Anja Smith, Jodi Wishnia and Shivani Ranchod | December 2019
In this brief…
The 2019 revised NHI Bill uses the term accreditation to refer to the Fund’s own process of determining the eligibility of healthcare facilities and providers to contract with the Fund. Compliance with the process is mandatory for those wanting to contract with the Fund. This process encompasses certification by the Office of Health Standards Compliance (OHSC) that their standards and norms are met. This certification is only a subset of the accreditation requirement: there are other requirements that will also have to be met as part of the accreditation process such as (but not limited to): providing the minimum list of services specified; having an appropriate number and composition of staff given services that are being provided; adhering to treatment protocols and guidelines; and submission of information to the national health information system.

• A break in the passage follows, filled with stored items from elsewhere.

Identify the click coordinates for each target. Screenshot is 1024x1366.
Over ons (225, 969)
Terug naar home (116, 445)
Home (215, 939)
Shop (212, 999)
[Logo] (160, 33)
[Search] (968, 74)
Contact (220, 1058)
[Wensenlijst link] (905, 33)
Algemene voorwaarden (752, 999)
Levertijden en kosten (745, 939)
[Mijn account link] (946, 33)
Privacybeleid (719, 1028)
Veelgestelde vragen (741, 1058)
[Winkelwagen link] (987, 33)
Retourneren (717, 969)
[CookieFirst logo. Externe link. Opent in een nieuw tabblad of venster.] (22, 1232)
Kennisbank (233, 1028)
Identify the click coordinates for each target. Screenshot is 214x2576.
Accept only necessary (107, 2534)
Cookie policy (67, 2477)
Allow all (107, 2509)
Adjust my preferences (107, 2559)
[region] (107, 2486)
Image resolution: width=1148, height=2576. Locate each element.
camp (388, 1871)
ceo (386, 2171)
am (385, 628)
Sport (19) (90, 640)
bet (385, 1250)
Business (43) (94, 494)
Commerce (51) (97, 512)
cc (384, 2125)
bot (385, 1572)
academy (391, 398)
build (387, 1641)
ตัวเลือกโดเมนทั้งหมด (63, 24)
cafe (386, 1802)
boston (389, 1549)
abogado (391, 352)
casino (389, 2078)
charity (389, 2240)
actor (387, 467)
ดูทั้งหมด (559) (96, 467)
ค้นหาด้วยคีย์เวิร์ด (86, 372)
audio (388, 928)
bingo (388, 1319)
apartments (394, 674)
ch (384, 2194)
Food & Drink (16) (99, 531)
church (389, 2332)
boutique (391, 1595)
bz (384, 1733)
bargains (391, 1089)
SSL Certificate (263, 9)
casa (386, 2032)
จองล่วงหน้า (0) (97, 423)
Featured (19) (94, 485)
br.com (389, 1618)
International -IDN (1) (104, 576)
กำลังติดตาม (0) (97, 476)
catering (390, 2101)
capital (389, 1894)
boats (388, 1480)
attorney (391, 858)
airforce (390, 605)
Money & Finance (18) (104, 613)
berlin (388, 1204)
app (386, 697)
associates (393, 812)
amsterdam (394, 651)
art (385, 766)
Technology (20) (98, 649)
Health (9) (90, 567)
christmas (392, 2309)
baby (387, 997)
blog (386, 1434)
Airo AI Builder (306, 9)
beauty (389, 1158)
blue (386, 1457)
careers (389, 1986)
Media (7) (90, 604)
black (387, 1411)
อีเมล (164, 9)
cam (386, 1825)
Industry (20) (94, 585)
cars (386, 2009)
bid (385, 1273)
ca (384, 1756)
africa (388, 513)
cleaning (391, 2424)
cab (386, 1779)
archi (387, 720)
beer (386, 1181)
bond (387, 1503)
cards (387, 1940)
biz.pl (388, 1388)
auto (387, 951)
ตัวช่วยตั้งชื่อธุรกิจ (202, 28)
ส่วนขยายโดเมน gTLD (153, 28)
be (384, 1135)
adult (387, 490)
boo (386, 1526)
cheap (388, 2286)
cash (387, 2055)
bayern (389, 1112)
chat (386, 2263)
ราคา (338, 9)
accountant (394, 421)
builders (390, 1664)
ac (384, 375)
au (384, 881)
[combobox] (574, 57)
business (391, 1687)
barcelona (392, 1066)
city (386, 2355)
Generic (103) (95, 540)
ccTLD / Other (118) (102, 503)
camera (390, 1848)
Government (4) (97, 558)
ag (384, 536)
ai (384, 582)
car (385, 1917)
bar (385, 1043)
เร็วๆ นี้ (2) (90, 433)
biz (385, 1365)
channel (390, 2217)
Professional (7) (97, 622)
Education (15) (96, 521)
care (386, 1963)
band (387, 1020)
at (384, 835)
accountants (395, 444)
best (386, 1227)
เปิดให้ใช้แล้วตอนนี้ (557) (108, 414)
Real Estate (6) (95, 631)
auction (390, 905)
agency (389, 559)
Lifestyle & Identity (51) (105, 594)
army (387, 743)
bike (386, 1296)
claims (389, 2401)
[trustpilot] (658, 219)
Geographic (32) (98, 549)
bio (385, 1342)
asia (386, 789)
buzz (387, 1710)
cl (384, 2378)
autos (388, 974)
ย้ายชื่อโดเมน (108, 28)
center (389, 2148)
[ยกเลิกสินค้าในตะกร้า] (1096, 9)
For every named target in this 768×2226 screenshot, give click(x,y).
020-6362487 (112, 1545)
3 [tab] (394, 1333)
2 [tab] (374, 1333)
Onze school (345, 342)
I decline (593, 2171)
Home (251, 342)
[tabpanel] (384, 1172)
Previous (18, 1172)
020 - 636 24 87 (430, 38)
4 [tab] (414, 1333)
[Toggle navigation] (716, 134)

Given the focus on certification and accreditation in the revised NHI Bill (2019 version), we take time to explain these two concepts. We describe current approaches to the measurement and management of healthcare quality of care in South Africa and comment on the steps required to move from the current to the ideal.
In this brief, we explore how certification can be married with other quality indicators and health outcome data, public reporting and contracting to drive a holistic approach to quality that is rigorous enough to change healthcare provider behaviour. In our view, the ultimate aim should be to build a culture of continuous improvement and a health system that is focussed on outcomes that matter to patients in and of themselves.